### Exercise details
The data must be given again in full, with no line altered.

^^^^

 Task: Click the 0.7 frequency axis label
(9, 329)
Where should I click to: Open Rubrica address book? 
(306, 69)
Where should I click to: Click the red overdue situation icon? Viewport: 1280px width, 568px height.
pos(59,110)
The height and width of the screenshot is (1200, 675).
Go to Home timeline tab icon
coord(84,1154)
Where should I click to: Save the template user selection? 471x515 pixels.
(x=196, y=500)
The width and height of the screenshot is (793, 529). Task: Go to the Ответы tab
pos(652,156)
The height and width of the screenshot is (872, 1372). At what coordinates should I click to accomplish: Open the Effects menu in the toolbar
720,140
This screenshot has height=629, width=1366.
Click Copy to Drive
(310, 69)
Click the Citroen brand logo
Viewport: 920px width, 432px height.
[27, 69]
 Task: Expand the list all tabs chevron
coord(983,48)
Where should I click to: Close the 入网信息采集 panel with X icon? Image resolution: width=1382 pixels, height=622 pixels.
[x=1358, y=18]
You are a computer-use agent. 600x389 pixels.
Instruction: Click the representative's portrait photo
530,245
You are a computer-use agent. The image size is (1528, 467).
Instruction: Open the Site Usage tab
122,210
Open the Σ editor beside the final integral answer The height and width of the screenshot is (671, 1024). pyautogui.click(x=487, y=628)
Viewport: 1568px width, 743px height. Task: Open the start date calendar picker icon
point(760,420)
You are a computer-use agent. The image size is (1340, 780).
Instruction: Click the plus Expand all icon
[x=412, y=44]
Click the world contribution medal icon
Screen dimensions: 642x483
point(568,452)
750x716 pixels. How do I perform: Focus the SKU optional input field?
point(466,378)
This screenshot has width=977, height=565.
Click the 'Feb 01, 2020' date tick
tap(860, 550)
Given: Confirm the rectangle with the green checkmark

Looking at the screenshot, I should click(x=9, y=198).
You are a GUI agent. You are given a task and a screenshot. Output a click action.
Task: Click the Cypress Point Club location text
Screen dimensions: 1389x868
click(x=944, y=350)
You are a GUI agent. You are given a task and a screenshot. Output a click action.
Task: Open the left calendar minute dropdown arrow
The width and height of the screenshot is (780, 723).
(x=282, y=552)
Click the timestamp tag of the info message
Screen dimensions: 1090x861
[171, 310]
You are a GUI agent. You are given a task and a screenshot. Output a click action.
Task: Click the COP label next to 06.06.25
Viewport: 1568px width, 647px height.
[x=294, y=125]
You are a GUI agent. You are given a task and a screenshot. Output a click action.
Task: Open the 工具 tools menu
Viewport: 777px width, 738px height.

^^^^

### Your response
 Task: Click the 0.7 frequency axis label
(9, 329)
Where should I click to: Open Rubrica address book? 
(306, 69)
Where should I click to: Click the red overdue situation icon? Viewport: 1280px width, 568px height.
pos(59,110)
The height and width of the screenshot is (1200, 675).
Go to Home timeline tab icon
coord(84,1154)
Where should I click to: Save the template user selection? 471x515 pixels.
(x=196, y=500)
The width and height of the screenshot is (793, 529). Task: Go to the Ответы tab
pos(652,156)
The height and width of the screenshot is (872, 1372). At what coordinates should I click to accomplish: Open the Effects menu in the toolbar
720,140
This screenshot has height=629, width=1366.
Click Copy to Drive
(310, 69)
Click the Citroen brand logo
Viewport: 920px width, 432px height.
[27, 69]
 Task: Expand the list all tabs chevron
coord(983,48)
Where should I click to: Close the 入网信息采集 panel with X icon? Image resolution: width=1382 pixels, height=622 pixels.
[x=1358, y=18]
You are a computer-use agent. 600x389 pixels.
Instruction: Click the representative's portrait photo
530,245
You are a computer-use agent. The image size is (1528, 467).
Instruction: Open the Site Usage tab
122,210
Open the Σ editor beside the final integral answer The height and width of the screenshot is (671, 1024). pyautogui.click(x=487, y=628)
Viewport: 1568px width, 743px height. Task: Open the start date calendar picker icon
point(760,420)
You are a computer-use agent. The image size is (1340, 780).
Instruction: Click the plus Expand all icon
[x=412, y=44]
Click the world contribution medal icon
Screen dimensions: 642x483
point(568,452)
750x716 pixels. How do I perform: Focus the SKU optional input field?
point(466,378)
This screenshot has width=977, height=565.
Click the 'Feb 01, 2020' date tick
tap(860, 550)
Given: Confirm the rectangle with the green checkmark

Looking at the screenshot, I should click(x=9, y=198).
You are a GUI agent. You are given a task and a screenshot. Output a click action.
Task: Click the Cypress Point Club location text
Screen dimensions: 1389x868
click(x=944, y=350)
You are a GUI agent. You are given a task and a screenshot. Output a click action.
Task: Open the left calendar minute dropdown arrow
The width and height of the screenshot is (780, 723).
(x=282, y=552)
Click the timestamp tag of the info message
Screen dimensions: 1090x861
[171, 310]
You are a GUI agent. You are given a task and a screenshot. Output a click action.
Task: Click the COP label next to 06.06.25
Viewport: 1568px width, 647px height.
[x=294, y=125]
You are a GUI agent. You are given a task and a screenshot. Output a click action.
Task: Open the 工具 tools menu
Viewport: 777px width, 738px height.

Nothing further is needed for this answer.